E-readers find their place in the home
In making the case for conventional paper books over their electronic counterparts, traditionalists have often argued that it’s hard to curl up with an e-book. There’s something more personal and just… cozier about the feel of a paper book that you can’t replicate with the digital version.
Well, it seems that more and more people are begging to differ. A Nielsen study on how consumers are using their mobile devices found that 61 percent of e-reader owners are taking their gadget to bed with them, and time spent under the covers now accounts for a whopping 37 percent of total e-reader usage.
And it’s not just e-readers that are making their way into the bedroom. Fifty-seven percent of tablet owners also use their devices directly before lights out, accounting for 21 percent of the total time tablets are used.
However, tablet users are far more likely to use their devices while watching TV, with 70 percent of owners saying they are comfortable multitasking in front of the tube. Not surprisingly, only 35 percent of e-reader owners do the same, proving that it’s harder to concentrate on a good book – even a digital one – while the TV is chirping away in the background.
The Nielsen study, which surveyed some 12,000 mobile device owners, provides useful feedback for electronics manufacturers on how their devices are being used in the real world.

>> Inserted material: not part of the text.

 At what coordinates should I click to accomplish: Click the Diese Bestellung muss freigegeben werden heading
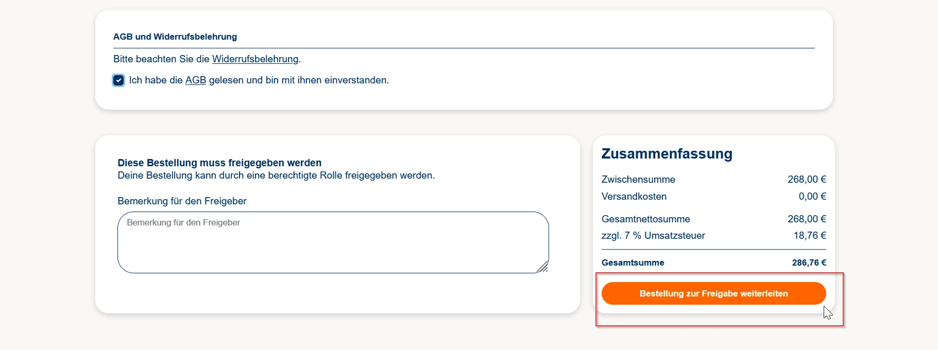point(219,163)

It’s also a wake-up call for any publishers who are still operating under the illusion that e-readers are a passing fad, and that the erosion of traditional print books could somehow be slowed or reversed.
The results of the Nielsen survey come in the wake of last week’s news from Amazon that sales of Kindle e-books are now out-selling hardback and paperback books combined.
Since April 1st, the retailer has sold 105 e-books for every 100 print editions. The numbers are even more impressive when you consider that e-book sales exclude free downloads, and the print figures include all the titles where no Kindle versions are available.
As Jeff Bezos, Founder and CEO, stated: “We had high hopes that this would happen eventually, but we never imagined it would happen this quickly.”
Those who have been insisting on the “uniqueness” of the traditional print book would be the first to agree.